The highs and lows of high season

  • 09 December 2014 | Sarah Came

A full hotel is what the hotelier strives for. High occupancy means that you are ensuring good cash flow and maximising your profit.

The high season rush, however, can be quite a daunting time, and a time where any mistakes or oversights become amplified.

When you have such a large number of guests, making sure that every one of them is satisfied becomes increasingly difficult. Because of the high number of guests during high season, their perception of your hotel can affect your reputation more than at any other time of the year.

Your guests’ experiences of your hotel during this season can lead to either increased or decreased numbers of guests during low season.
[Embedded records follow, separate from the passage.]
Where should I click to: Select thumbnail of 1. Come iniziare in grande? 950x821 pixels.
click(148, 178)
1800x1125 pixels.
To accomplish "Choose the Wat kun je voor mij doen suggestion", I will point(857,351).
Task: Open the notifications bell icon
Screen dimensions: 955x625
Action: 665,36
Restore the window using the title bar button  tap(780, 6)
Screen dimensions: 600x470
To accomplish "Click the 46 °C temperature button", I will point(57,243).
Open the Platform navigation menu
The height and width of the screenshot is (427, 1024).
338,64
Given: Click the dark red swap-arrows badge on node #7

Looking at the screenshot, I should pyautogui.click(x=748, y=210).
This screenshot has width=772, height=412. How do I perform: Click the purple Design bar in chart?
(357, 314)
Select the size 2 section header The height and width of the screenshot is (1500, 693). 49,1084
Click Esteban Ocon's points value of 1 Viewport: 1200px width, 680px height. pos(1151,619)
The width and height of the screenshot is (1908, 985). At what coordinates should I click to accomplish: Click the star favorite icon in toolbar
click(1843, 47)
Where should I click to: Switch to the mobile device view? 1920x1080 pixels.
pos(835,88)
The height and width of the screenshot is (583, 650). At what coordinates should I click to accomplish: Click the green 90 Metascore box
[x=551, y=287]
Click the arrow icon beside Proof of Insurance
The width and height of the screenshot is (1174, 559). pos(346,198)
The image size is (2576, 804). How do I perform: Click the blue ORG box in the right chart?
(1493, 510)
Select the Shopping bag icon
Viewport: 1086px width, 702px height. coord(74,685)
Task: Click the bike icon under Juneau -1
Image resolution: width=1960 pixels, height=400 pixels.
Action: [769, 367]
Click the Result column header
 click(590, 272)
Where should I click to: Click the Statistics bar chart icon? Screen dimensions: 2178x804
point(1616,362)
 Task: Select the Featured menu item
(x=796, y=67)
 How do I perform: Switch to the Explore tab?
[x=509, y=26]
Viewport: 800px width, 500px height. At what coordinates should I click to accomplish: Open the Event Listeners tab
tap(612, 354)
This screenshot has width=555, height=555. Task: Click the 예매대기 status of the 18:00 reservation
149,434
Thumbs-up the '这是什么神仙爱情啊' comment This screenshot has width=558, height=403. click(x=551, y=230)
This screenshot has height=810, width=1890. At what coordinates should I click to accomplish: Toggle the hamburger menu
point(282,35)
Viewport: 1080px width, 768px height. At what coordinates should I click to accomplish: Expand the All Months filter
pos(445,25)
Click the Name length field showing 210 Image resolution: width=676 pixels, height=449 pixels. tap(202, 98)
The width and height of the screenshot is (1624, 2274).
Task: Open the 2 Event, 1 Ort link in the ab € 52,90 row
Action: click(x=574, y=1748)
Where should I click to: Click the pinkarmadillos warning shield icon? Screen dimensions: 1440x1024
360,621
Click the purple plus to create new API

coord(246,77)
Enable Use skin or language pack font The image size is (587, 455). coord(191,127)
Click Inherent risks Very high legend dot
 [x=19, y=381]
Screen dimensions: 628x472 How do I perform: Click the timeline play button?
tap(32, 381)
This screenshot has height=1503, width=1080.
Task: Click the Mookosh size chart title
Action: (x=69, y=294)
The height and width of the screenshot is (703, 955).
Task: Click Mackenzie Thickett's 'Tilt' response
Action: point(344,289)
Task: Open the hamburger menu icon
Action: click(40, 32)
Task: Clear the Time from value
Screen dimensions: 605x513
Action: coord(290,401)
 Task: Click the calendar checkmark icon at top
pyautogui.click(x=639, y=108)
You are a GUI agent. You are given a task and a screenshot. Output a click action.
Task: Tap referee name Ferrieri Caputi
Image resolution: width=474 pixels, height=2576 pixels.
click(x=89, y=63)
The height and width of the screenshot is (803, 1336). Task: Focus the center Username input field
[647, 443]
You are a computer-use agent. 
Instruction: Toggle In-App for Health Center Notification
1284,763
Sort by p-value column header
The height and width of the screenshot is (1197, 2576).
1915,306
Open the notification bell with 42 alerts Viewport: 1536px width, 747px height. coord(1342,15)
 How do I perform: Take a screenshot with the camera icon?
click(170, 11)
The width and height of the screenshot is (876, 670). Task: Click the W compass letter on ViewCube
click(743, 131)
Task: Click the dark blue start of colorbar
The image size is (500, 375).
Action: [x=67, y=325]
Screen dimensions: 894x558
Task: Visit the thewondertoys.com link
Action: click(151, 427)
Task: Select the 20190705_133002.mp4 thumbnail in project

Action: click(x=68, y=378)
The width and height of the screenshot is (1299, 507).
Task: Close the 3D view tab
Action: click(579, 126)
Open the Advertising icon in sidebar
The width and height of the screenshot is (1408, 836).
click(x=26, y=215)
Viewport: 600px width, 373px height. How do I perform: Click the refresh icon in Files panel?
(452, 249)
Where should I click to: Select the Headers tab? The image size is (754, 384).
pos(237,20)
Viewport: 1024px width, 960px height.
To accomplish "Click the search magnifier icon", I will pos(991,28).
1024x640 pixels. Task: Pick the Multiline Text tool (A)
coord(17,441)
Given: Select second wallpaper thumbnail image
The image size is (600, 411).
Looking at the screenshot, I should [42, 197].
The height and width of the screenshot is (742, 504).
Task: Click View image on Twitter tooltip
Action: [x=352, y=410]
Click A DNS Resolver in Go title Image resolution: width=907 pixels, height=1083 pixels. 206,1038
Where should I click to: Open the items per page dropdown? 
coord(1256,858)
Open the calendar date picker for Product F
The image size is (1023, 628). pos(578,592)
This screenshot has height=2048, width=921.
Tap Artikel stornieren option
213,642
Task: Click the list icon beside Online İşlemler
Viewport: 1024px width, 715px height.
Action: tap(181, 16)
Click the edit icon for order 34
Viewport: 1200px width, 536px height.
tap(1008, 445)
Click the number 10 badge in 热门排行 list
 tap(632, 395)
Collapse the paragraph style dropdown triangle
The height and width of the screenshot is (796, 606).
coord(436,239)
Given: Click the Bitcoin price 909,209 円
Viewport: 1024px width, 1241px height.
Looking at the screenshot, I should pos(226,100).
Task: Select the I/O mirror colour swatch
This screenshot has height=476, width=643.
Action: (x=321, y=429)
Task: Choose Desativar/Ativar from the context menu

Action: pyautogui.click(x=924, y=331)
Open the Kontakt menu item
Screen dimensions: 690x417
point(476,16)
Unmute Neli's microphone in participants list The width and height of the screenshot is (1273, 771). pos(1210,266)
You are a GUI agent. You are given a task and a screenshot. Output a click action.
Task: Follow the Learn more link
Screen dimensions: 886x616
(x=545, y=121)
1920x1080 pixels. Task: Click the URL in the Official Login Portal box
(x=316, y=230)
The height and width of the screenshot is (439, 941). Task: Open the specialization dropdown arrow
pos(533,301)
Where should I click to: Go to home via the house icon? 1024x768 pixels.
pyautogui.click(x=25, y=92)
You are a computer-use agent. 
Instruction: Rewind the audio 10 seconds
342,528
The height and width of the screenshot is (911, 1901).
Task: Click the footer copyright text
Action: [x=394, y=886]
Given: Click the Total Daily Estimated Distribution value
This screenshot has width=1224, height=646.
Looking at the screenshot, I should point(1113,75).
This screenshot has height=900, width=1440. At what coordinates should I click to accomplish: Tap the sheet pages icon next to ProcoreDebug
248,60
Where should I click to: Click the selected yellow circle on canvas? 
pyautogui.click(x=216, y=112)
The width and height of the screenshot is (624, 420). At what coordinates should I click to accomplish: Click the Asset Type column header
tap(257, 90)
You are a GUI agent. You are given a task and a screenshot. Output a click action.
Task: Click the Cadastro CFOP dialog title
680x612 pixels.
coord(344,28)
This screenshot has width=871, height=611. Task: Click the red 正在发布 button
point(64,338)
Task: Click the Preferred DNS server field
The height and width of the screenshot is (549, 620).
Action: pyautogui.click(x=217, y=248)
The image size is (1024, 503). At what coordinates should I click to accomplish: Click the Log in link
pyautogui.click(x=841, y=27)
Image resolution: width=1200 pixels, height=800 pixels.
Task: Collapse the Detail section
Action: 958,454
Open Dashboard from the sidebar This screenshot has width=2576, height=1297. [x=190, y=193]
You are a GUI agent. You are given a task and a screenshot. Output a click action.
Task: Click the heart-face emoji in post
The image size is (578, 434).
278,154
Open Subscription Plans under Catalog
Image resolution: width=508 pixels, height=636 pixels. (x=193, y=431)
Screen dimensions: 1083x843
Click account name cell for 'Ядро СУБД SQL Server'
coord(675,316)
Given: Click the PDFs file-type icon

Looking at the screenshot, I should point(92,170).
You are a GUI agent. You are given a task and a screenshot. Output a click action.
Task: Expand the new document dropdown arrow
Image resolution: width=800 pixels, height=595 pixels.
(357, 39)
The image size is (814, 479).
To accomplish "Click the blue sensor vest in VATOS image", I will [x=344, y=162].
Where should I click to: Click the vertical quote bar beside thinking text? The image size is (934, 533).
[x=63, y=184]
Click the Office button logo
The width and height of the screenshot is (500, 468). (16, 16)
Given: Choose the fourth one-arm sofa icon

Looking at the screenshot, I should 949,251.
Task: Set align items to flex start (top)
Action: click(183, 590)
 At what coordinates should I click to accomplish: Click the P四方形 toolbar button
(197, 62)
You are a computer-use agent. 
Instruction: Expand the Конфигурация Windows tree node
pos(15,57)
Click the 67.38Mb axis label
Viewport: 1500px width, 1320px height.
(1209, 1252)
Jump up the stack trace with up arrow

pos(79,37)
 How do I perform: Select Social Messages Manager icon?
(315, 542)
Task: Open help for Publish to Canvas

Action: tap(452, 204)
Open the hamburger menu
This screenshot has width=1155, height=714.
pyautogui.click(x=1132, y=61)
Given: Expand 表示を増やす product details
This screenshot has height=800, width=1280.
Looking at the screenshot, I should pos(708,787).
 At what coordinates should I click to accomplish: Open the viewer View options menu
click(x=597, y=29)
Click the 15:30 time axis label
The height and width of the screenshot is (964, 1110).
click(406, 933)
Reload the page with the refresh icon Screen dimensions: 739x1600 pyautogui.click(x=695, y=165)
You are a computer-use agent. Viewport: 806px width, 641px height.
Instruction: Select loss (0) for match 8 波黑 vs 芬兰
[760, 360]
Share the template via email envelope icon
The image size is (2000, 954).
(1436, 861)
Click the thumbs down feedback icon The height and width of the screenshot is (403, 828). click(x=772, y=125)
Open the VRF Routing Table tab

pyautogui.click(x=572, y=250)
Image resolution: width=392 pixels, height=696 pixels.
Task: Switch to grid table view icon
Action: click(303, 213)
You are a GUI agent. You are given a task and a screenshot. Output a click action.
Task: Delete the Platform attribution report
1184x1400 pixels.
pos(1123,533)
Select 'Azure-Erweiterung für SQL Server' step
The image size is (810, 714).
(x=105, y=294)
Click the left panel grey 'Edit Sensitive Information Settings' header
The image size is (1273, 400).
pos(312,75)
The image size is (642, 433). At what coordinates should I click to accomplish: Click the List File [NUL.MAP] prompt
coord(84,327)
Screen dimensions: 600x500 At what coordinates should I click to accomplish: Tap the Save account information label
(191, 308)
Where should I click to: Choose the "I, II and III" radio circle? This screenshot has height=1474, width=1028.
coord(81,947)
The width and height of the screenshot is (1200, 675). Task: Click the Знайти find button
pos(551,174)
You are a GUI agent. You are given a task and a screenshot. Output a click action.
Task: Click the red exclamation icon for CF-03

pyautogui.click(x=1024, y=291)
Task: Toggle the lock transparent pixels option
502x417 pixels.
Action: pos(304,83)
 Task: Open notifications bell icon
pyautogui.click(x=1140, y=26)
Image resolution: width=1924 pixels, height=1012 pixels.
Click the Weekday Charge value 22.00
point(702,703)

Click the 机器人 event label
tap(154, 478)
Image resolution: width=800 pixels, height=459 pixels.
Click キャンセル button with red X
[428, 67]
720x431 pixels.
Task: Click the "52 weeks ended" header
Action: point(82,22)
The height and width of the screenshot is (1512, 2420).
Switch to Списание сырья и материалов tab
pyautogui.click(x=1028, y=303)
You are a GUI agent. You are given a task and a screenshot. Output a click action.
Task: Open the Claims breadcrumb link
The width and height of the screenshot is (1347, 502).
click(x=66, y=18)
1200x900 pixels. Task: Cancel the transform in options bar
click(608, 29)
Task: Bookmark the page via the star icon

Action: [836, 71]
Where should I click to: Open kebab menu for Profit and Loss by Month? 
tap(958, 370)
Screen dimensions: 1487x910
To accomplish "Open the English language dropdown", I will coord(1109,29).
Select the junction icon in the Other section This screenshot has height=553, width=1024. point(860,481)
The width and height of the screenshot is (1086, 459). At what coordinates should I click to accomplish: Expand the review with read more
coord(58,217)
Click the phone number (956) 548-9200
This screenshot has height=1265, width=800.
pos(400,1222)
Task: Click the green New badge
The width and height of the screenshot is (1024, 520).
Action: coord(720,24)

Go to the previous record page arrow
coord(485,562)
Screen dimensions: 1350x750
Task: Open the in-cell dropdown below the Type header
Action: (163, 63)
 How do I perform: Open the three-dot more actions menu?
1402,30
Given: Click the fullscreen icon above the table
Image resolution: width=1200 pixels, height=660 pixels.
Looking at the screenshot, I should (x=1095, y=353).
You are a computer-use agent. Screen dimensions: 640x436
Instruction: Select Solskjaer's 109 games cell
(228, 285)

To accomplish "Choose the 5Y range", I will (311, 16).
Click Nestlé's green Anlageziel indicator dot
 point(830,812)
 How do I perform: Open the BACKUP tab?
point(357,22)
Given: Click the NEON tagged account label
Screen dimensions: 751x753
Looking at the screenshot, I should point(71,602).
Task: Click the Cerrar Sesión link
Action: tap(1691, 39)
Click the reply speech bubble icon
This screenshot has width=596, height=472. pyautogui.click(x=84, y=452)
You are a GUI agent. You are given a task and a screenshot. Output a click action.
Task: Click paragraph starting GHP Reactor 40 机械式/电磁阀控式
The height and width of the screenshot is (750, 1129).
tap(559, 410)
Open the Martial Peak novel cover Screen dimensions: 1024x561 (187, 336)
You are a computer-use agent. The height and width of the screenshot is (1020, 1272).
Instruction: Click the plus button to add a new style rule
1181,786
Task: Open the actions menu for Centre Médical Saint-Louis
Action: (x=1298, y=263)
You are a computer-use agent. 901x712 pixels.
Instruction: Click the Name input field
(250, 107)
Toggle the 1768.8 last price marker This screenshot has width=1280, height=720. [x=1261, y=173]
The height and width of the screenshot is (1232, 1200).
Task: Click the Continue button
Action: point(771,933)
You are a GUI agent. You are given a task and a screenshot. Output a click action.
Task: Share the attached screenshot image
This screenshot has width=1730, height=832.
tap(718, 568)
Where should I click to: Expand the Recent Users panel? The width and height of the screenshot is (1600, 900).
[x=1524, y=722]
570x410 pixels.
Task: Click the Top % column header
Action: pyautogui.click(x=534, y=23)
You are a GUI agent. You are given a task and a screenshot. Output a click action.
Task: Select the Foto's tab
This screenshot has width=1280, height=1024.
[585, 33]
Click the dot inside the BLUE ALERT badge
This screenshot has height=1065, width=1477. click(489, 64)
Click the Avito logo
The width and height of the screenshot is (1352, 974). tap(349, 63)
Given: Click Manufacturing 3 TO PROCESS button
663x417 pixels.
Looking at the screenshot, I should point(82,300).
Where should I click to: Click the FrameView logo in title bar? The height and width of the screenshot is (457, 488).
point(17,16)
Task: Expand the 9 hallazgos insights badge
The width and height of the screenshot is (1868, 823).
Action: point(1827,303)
Here are some issues that you should be aware of and some tips on how to deal with them:

You should be aware that if you put your rates up during high season, guests will have even higher expectations from you.

Often hoteliers increase rates during high season. This can be a fantastic idea – demand is higher so guests will be more willing to pay, and you can bring in some extra money to make up for slower months.

However, higher rates mean that you should offer guests exemplary service. If you can, throw in a couple of nice surprises for guests that will make them feel like the extra money was worth it.

Little things, such as welcome drinks upon arrival, chocolates left on pillows, welcome gifts for your guests and providing your guests with high-season events guides for the area, will all make your guests’ stay that much more special.

Let customers know that your hotel is busy because it is high season, and manage their expectations.

If guests have expectations that aren’t met, they will be upset, but if you manage their expectations, let them know that they may have to wait a little bit longer for their room, for example, they won’t be as disappointed.

Increase staff as much as you can afford – now is not the time to cut corners. Mistakes happen when employees are stretched too thin and working in a hurry. Rather pay the money for a couple of extra people, than have guests be unhappy and your hotel earn a negative reputation.

But, if you take on additional staff for the high season, make sure that they are trained properly; remember, they don’t know your establishment like your regular staff does.

Be honest with guests when there is a problem happening behind the scenes that will affect their experience, and let them know what you are doing to rectify the situation. This doesn’t mean you have to tell them every problem you have, but when it is likely to affect their stay you should let them know beforehand so that they can prepare for it.

For example, if you have run out of clean towels, let your guests know – they may want to keep the towels that they have clean so that they can use them the next day. Let them know that you have sent the old towels to be cleaned, and you will bring them fresh towels as soon as you can.

Be aware of the challenges that are unavoidable, and come up with ways to mitigate the effects of these challenges on your guests.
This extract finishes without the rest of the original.